**Written problem:** Copy out the rows from the line holding "Open 'Congreso de Resiliencia GT 2025' title" through the line holding "Open the 管理(M)", inclusive, character for character.

**Records shown:**
################

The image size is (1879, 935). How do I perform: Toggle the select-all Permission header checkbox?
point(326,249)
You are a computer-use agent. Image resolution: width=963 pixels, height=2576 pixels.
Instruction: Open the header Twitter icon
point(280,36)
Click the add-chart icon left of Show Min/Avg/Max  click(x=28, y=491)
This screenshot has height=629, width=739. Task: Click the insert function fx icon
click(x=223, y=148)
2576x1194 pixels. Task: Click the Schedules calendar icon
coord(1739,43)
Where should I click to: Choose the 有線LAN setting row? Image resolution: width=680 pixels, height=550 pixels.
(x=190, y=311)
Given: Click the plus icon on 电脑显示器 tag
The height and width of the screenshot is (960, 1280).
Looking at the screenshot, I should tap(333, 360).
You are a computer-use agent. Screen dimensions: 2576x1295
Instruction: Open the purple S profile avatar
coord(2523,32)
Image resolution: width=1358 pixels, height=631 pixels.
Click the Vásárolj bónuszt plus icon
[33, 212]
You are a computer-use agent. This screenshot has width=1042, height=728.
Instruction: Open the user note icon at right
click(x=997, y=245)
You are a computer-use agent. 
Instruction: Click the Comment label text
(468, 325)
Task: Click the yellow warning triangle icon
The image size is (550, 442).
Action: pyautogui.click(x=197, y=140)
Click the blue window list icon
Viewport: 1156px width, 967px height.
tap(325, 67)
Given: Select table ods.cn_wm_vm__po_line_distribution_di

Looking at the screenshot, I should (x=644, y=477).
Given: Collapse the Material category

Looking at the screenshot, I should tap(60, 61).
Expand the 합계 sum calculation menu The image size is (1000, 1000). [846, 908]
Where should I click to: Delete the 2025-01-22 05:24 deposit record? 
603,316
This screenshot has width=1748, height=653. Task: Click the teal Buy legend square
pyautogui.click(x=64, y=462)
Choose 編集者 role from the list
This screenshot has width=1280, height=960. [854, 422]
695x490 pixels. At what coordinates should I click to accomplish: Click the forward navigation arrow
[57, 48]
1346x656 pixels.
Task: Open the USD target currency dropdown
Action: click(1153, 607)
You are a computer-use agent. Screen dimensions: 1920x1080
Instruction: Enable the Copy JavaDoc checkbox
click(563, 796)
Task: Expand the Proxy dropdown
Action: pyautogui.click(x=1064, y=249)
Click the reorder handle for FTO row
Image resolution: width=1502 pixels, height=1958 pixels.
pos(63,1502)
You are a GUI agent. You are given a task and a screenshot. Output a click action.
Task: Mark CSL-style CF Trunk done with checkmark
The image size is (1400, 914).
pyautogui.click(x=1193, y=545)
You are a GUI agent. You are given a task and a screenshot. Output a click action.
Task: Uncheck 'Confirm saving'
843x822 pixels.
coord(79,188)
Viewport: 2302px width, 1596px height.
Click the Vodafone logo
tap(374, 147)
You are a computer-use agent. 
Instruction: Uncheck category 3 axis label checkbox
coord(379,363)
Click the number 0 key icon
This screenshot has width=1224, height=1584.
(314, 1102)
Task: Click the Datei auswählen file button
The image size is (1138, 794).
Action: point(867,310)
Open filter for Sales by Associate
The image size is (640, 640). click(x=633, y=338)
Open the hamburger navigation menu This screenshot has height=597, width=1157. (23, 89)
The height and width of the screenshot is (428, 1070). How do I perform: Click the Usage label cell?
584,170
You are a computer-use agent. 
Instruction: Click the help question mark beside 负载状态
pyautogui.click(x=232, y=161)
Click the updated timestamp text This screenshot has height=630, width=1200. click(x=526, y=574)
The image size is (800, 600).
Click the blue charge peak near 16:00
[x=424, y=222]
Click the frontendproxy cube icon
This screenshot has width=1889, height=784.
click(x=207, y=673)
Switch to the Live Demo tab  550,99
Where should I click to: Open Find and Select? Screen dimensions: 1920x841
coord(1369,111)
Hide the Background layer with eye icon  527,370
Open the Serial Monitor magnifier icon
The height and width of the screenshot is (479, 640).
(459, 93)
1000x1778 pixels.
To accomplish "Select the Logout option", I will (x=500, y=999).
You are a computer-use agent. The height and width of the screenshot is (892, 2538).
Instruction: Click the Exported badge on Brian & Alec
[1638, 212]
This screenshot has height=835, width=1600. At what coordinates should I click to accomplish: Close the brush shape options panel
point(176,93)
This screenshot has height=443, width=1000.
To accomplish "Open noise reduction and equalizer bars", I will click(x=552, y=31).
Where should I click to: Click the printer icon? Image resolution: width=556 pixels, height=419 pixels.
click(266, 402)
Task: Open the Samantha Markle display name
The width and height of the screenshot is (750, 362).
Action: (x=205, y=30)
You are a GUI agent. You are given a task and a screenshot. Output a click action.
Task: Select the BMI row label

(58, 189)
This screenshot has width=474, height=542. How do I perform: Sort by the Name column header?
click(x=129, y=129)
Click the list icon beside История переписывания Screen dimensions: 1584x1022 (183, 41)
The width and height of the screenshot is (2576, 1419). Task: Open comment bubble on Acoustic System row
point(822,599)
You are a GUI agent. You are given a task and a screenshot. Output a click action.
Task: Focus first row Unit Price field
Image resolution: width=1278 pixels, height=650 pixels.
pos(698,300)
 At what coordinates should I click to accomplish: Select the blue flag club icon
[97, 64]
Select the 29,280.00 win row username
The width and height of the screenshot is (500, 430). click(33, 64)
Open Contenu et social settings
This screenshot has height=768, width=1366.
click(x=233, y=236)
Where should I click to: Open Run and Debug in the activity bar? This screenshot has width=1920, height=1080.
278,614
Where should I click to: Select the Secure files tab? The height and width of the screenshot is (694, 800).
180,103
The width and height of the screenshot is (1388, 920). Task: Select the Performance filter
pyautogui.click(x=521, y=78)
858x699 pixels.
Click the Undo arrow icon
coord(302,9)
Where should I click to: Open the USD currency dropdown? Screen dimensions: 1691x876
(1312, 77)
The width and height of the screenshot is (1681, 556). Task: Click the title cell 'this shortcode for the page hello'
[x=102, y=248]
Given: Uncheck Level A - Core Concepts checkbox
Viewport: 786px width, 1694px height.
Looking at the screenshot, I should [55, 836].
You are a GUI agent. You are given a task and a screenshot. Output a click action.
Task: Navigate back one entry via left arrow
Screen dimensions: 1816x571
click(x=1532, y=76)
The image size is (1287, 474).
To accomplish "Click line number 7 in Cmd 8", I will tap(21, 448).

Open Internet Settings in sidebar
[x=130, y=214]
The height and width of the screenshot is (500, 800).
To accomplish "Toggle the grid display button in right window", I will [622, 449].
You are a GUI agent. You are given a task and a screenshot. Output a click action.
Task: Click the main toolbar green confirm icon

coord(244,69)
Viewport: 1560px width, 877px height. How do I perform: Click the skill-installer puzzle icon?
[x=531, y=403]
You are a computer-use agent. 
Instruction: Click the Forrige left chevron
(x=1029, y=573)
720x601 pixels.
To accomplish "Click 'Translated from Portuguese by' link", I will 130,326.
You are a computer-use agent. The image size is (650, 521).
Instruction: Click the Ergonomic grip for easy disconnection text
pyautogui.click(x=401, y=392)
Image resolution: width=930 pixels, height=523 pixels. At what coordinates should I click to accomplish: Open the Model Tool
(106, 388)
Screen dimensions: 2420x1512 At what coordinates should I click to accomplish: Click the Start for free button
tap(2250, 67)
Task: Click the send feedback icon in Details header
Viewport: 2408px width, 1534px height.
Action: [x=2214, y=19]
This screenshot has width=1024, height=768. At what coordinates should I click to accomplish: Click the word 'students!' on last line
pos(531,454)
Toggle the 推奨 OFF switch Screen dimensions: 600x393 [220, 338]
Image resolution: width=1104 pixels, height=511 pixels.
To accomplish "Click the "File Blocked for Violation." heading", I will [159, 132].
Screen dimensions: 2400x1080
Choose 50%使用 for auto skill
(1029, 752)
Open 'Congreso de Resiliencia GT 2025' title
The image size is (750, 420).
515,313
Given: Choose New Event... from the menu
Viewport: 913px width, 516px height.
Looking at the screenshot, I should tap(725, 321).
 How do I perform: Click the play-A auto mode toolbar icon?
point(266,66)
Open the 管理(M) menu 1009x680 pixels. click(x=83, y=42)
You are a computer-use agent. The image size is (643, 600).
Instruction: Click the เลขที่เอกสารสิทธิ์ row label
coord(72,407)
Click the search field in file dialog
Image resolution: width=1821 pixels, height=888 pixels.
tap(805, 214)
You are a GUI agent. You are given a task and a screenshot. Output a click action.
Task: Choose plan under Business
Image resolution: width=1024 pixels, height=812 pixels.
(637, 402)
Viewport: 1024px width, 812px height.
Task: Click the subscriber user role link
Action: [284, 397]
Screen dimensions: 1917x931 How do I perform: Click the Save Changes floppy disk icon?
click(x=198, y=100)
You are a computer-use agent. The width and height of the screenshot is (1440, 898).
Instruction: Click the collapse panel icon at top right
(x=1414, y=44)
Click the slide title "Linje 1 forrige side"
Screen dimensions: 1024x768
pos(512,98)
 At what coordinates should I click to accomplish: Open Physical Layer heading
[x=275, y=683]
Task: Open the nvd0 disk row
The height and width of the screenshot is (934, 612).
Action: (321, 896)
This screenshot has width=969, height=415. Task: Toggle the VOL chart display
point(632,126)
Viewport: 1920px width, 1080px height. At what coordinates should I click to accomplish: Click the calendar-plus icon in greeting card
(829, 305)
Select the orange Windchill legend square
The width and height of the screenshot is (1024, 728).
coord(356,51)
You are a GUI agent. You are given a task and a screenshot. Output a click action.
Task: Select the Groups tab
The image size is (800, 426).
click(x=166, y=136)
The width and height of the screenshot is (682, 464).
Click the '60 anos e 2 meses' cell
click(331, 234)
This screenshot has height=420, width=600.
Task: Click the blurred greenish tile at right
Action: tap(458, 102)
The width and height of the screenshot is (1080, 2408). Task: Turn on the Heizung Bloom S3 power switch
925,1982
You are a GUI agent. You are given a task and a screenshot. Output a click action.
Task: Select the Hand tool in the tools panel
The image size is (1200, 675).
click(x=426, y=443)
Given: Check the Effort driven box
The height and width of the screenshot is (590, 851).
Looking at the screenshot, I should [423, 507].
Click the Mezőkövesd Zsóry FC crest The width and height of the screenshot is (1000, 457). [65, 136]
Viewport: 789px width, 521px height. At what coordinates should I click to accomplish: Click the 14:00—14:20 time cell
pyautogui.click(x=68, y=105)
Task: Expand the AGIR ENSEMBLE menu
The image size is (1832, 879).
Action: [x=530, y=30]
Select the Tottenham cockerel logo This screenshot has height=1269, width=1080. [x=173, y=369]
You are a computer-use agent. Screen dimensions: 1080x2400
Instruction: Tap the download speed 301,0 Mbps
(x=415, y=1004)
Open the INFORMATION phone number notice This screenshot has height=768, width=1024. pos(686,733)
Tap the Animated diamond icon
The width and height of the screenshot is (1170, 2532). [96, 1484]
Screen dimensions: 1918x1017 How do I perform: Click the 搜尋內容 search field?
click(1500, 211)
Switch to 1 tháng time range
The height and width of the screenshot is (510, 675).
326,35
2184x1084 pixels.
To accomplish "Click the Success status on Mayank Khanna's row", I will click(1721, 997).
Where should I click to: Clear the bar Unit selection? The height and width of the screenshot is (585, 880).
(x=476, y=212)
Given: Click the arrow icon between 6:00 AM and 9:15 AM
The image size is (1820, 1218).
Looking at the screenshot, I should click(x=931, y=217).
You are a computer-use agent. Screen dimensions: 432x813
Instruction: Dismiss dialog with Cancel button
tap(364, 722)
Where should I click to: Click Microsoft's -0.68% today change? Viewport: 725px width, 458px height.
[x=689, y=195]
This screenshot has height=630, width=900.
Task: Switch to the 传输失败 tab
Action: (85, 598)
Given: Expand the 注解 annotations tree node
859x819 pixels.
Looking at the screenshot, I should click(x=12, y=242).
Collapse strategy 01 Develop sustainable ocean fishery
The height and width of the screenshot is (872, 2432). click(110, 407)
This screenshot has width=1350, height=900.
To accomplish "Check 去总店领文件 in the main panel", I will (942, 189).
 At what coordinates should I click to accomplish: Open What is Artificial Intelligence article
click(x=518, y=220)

################

**Answer for the task:**
Open 'Congreso de Resiliencia GT 2025' title
The image size is (750, 420).
515,313
Given: Choose New Event... from the menu
Viewport: 913px width, 516px height.
Looking at the screenshot, I should tap(725, 321).
 How do I perform: Click the play-A auto mode toolbar icon?
point(266,66)
Open the 管理(M) menu 1009x680 pixels. click(x=83, y=42)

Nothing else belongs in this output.